Prognostic variable weights in the test dataset

To apply the prognostic classifier information from the training to the testing set, we have proposed the following procedures that are outlined as a schema in Fig. 1. The cutoff values and designs from each of the univariate classifier were applied to the testing set to assign patients to low or high risk. Thereafter, each patient in both the training and testing cohort could be represented by a prognostic binary variable vector (PBVV), which is then converted to a prognostic signature vector (PSV)6. The generation of PSV from PBVV is proposed to consider the ranks of the individual variables based on their respective and relative importance. For each query patient in the testing cohort, the PSV of that query patient could be compared to the PSVs of all reference patients in the training cohort. Upon finding a quantitatively most similar reference patient, the query patient is predicted to exhibit the overall prognostic risk of that most similar reference patient6.

In our PSVM model of personalized prognosis, prior to converting the prognostic binary variable vector to prognostic signature vector, we have also proposed that the variables are ranked based on their respective variable weights that were defined as the negative logarithmized Wald’s p-value. In this study, we investigated the overall effect of survival prediction in the testing cohort when other weight measures were used (Table 2). The K-M plot and Wald’s p-value results are shown in Fig. 3B. These results indicated that in the test cohort, the use of negative log P (Weights C) as weights provide the best stratification (p = 0.00044), when compared to the other weight choices (Fig. 3B). Importantly, the proportions of the numbers of patients of the high-, intermediate- and low- risk subgroups in the test data (0.117, 0.556, 0.327) are very similar the ones in training data (0.128, 0.563, 0.309).

Application of alternative classification approaches involving classical machine learning techniques

From the training dataset, we have defined an overall prognostic risk for each patient (low-, intermediate- or high- risk), as well as representing each patient as a prognostic binary variable vector (PBVV) via the 1D-DDg algorithm. The PBVV could be converted to PSVs as described in our previous work6,8.

Next, we studied the accuracies of classical machine learning algorithms to train and perform class prediction based on either PBVVs, PSVs or the original expression/clinical data vector (Fig. 1).

In this comparative analysis, our PSVM method uses un-scaled PSV variables (as it was designed) whereas the machine learning techniques uses scaled PSV variables (standard scaling to zero mean and unit variance). This is to ensure that each of the feature variables was accorded equal contribution to the classifier during training.

We performed a ten-fold cross validation analysis where the training cohort was split into ten subsets. For each of the ten subsets, it was used as the validation set whereas the remaining nine subsets were used as the training set. Our results revealed that all the methods exhibited relatively high accuracy in the training as well as ten-fold cross validation in the training dataset (Fig. 4A, Supplementary Table S2). The RF and PSVM methods showed the most significant accuracy.
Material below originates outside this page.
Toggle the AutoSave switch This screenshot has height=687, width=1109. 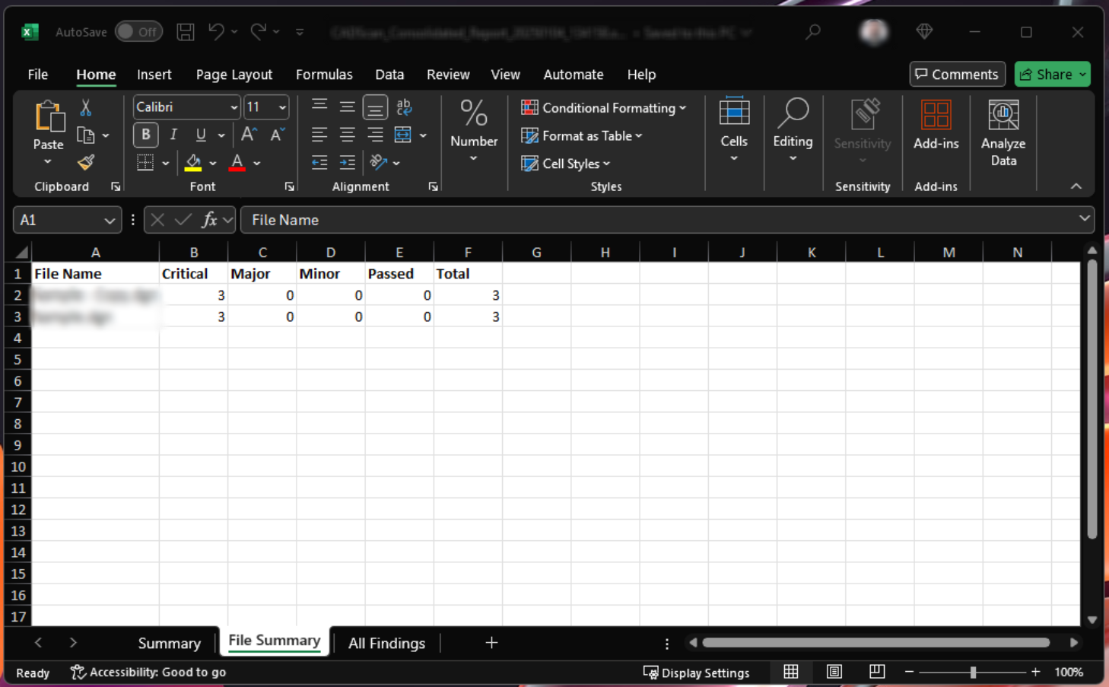138,32
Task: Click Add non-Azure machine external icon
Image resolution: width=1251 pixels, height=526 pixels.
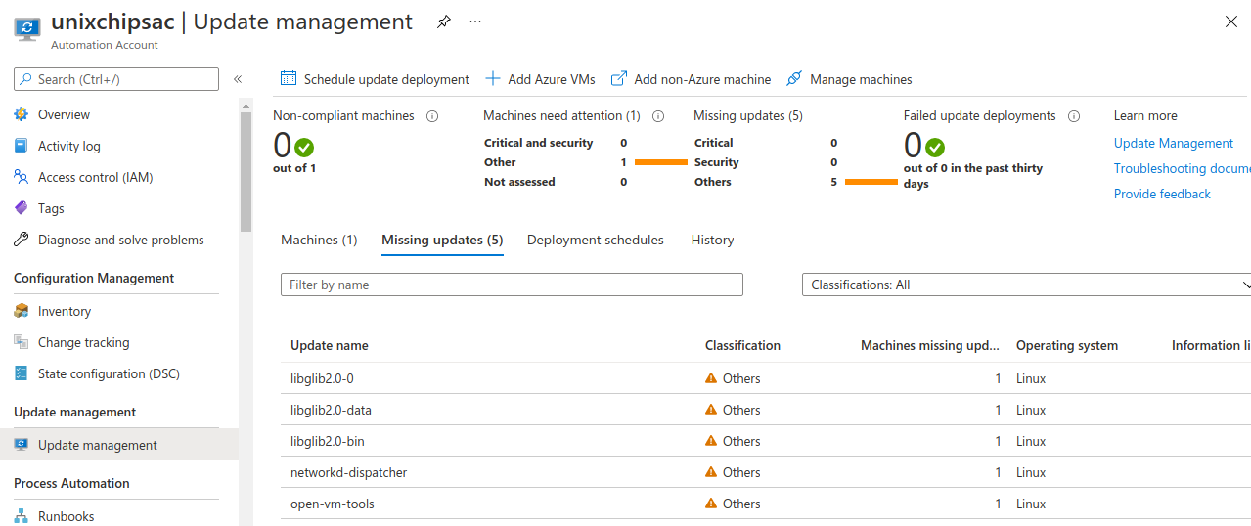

We repeated the 10-fold cross validation analyses several times, via shuffling the data before splitting the data into training and validation set. Our results across different ten-fold cross validation analyses revealed very similar accuracy values (Supplementary Table S2).

Figure 4
figure 4

Training, validation and testing of the classifier.

(A) Mean accuracies of the ten-fold cross validation of our method (PSVM) as well as for each machine learning algorithm when applied to TCGA training cohort comprising 349 HGSC patients. The vertical bars represent the standard deviation of the accuracy values. The PSVM method is based on un-scaled PSV variables whereas the classical machine learning techniques were based on scaled PSV variables. Classification curves of the testing dataset from (B) our PSVM method, in comparison with other classical machine learning algorithms including (C) k-nearest neighbor, (D) support vector machine (RBF kernel), (E) support vector machine (linear kernel), (F) random forest, (G) neural network and (H) logistic regression. The p-values were assessed via log-rank test. Abbreviations: OURS – our method; KNN – k-nearest neighbor; SVM-RBF – support vector machine with radial basis function kernel; SVM-linear – support vector machine with linear kernel; RF – random forest; NN – neural network; LR – logistic regression.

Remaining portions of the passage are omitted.